Behind the blooms

passionate about: gardens

There's lots to do to prepare the Ladew Gardens for the public

April 12, 2009|By Brent Jones | Brent Jones,brent.jones@baltsun.com

With spring here, the change of season has Emily Emerick and her staff at Ladew Topiary Gardens hopping. Emerick, executive director of the historic house and gardens in Harford County, spent recent weeks prepping for the March 28 opening of the 2009 season.

At Ladew, she's doing something she has loved since she was 4 years old. The Towson native's earliest memories revolve around watching her mother in a denim wrapped skirt and a bandanna preparing garden beds and planting rhubarb, asparagus and strawberries.

Although Emerick, 48, majored in English at Washington College, she has never ventured too far from gardening. Today, she oversees Harvey S. Ladew's former home, a popular tourist attraction that includes a country house and 22 acres of gardens with whimsical topiary designs.

We asked her about her career and love of gardening.

When did you know that gardening was more than a hobby, something you wanted to devote your life to?

I bought a house and realized that everyone else's house had more thought going into it than [mine]. You see the ones that had an interest and passion in gardening. When it's a permanent place and something that you're going to be in for a while, it's a lovely thing to do some work around the house and see the reward. There really is an obsessive nature to this thing. Gardeners are obsessive people, but in a good way.

How did you arrive at Ladew?

I was an amateur gardener, and I was in development work and fundraising. I came on the board about 15 years ago and have been here since.

Describe the final preparations to get the grounds ready for the season's opening.

The roses, which we like to leave until the very last minute because we don't like for them to throw off new shoots when cold weather is still imminent, they were all pruned. The ponds were prepped and all filled.

The koi fish will come out of dormancy when the temperature reaches 55. We're keeping an eye on them but not starting to feed them quite yet. We've cleaned up the beds, raking out any of the material that's fallen in them over the winter. We haven't had to mow yet because it's been so chilly.

Is the staff energized by the opening?

It's been great, in part, because the winter has seemed so long this year. It has been so much chillier. But it's greening up here. We had a long, beige winter, and now it's a bright green, which is just great. Most of the people here love gardening. What we're about is a garden and historic home, and everybody is into those things.
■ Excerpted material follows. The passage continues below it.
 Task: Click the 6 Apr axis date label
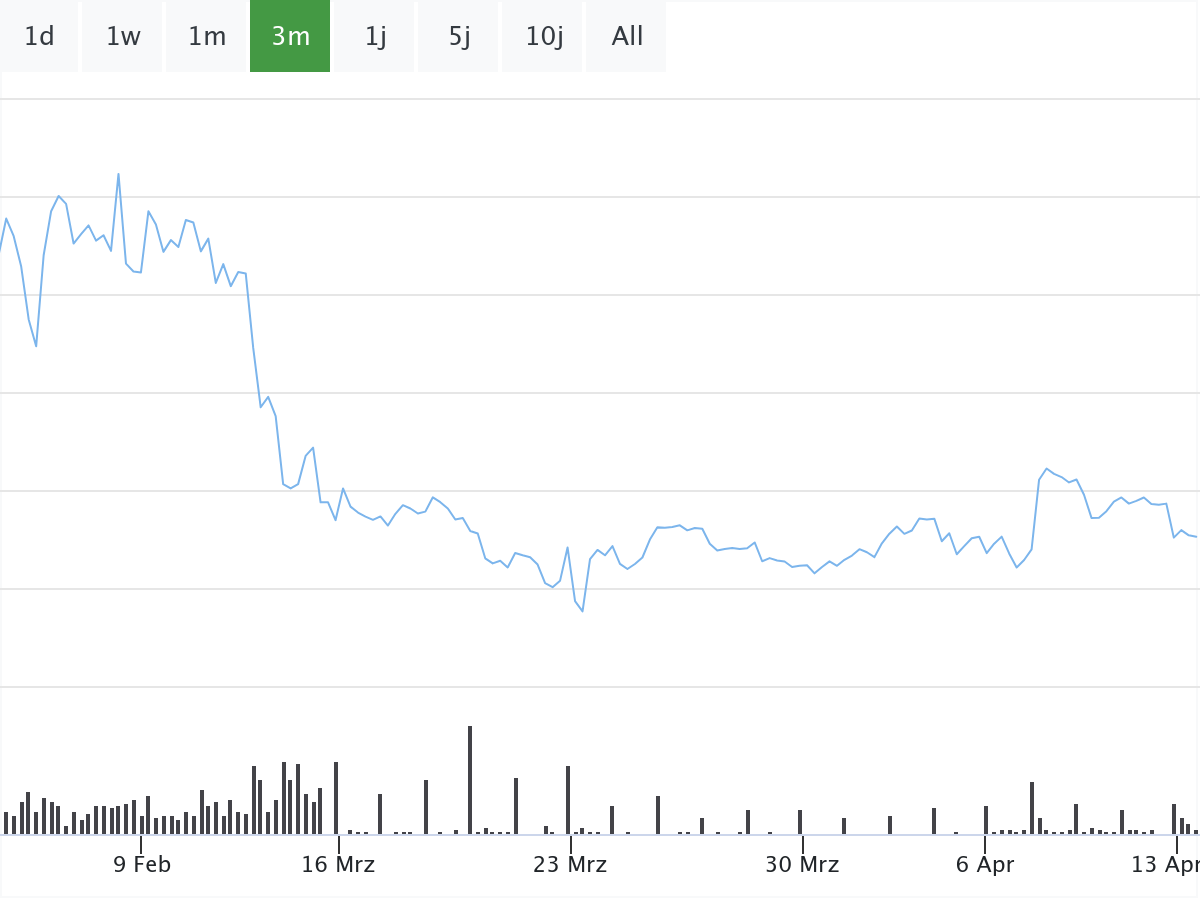coord(985,865)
It's a very positive energy around here when we're getting ready to show Ladew's place.

Are the bulbs on schedule?

We had that warm spell a couple of weekends ago. I would say a lot of what we're seeing now in terms of the bulbs that are coming up are from that spell. The forsythia is just about to bloom. The hellebores in the Woodland Garden are blooming. They are a very early perennial. But unlike some of our really early, really warm springs, everything is holding off a little bit, which means that when it goes, it's going to be a fantastic show. Every day that it gets warmer, we get closer to blooming.
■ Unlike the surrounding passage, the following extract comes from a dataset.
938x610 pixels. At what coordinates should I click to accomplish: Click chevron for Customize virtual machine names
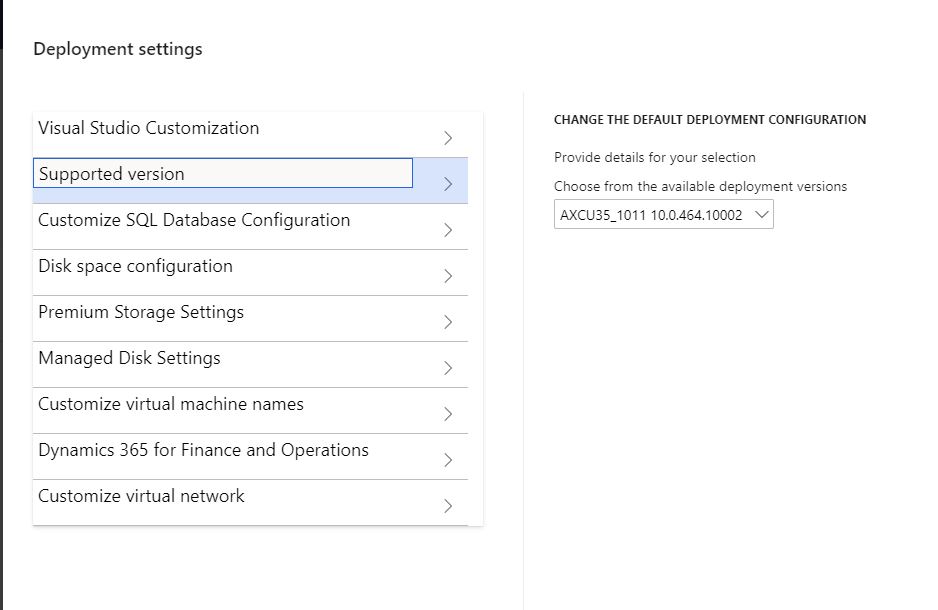pyautogui.click(x=448, y=414)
It's been dry so far, with rainfall levels lower than normal. Has that affected the grounds?

Not yet because it's been so cold this spring, so a lot of things aren't pushing yet. Now if it were really warm and very dry, and plants were really throwing out a lot of new growth and didn't have much moisture, that's when we're going to start seeing possible effects. But for the time being, it's a perfectly long, cool spring, which we rarely enjoy here.